Campione d’Italia, paradis perdu
Avec l’entrée dans le territoire douanier européen, l’enclave italienne sur sol helvétique, qui agonise depuis la fermeture de son casino, craint le pire
Sous la pluie, pas un chat sur sa promenade le long du lac Ceresio, Campione d’Italia est triste. Un an et demi après la faillite de sa maison de jeu, poumon économique de l’enclave italienne en territoire suisse, les bannières «Sauvons le casino», «Redonnez-nous nos emplois» sont toujours accrochées çà et là devant la structure monumentale construite par Mario Botta qui gît, vide et insignifiante.

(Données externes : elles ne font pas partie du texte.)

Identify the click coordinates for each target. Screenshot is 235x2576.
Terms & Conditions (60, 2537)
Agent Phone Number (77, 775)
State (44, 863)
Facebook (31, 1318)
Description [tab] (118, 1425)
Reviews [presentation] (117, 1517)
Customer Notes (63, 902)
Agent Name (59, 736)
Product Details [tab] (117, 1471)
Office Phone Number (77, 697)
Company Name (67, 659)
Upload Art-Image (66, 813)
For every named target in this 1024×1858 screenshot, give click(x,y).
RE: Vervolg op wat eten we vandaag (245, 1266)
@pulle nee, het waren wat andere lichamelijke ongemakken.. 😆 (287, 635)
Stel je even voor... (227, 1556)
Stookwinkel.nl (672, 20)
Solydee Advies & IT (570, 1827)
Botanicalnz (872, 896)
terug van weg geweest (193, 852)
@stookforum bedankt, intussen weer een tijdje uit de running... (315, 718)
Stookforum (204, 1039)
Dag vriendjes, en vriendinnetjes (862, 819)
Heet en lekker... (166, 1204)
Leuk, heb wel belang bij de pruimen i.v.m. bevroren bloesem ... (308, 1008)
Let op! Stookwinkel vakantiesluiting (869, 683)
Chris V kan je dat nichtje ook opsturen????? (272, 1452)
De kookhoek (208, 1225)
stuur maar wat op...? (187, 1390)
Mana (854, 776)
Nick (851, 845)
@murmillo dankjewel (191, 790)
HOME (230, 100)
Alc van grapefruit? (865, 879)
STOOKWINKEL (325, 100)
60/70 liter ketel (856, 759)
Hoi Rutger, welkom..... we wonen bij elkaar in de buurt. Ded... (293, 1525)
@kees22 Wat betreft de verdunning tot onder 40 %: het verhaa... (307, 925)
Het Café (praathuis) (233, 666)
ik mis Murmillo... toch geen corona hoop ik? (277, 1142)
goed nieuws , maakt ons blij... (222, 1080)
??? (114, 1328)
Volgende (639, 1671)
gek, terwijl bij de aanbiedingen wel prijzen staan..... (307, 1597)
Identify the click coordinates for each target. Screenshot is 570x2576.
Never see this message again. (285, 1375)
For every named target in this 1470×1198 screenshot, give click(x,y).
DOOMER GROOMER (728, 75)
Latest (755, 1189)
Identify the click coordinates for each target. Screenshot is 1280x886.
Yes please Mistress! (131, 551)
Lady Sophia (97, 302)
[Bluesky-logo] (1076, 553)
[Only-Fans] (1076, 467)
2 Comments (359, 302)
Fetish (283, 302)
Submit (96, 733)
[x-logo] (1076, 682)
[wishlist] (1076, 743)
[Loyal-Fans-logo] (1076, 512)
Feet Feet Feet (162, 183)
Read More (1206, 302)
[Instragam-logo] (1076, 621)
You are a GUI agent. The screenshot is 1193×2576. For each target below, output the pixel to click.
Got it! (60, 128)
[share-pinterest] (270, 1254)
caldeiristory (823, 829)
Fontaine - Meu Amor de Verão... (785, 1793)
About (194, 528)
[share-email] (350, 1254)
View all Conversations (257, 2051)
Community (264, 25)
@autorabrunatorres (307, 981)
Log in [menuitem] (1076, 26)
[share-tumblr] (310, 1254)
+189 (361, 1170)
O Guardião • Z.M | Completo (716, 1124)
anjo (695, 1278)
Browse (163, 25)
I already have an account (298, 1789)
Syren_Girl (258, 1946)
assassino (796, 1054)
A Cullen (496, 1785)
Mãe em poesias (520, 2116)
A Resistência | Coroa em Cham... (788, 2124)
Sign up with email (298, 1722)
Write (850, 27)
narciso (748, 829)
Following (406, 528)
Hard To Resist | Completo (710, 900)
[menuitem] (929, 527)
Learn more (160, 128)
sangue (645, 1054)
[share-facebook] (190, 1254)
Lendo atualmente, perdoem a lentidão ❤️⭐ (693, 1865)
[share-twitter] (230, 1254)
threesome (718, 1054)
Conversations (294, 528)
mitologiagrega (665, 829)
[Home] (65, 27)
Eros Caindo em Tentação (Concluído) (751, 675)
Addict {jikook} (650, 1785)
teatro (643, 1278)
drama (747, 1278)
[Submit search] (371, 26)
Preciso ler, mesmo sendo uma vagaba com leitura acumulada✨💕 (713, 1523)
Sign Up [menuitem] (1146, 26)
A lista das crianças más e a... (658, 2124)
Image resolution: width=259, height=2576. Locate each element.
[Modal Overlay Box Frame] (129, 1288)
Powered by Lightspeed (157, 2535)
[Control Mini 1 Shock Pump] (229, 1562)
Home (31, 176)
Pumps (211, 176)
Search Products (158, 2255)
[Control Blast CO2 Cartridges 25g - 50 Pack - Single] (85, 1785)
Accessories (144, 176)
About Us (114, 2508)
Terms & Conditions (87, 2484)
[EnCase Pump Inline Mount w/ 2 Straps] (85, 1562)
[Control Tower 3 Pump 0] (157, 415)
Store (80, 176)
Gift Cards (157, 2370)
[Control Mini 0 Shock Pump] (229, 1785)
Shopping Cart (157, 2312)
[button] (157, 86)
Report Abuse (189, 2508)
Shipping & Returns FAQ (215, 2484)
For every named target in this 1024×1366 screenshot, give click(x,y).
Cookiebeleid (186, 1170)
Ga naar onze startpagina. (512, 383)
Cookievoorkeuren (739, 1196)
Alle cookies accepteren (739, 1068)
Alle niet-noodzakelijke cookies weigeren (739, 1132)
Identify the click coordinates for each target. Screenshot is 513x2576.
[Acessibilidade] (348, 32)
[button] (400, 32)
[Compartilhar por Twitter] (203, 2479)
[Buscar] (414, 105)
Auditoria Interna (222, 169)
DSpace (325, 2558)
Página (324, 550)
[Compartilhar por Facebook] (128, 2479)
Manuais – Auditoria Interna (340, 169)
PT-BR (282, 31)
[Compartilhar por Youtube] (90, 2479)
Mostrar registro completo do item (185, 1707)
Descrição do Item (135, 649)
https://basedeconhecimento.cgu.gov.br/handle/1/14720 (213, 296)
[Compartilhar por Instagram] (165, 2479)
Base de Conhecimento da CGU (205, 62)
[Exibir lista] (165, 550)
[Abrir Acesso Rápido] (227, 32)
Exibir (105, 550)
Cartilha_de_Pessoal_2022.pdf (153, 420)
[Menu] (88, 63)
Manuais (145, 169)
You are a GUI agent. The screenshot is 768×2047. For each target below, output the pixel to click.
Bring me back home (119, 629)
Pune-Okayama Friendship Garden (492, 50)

En revanche, la Galleria civica, une église désacralisée datant de 777, est pleine à craquer. Résidents et journalistes sont venus en nombre à la conférence de presse du Comitato civico, mobilisé pour sauver l’enclave. Devant l’assemblée, Roberto Canesi, le président du comité, décrit les «conséquences catastrophiques probables» de l’inclusion de la commune italienne de 2000 habitants dans le territoire douanier de l’Union européenne, prévue dès le 1er janvier 2020. Pour mémoire, celle-ci avait été demandée par l’Italie en juillet 2017, «les raisons historiques justifiant l’exclusion de Campione, notamment l’isolement et les désavantages économiques, n’étant plus pertinentes».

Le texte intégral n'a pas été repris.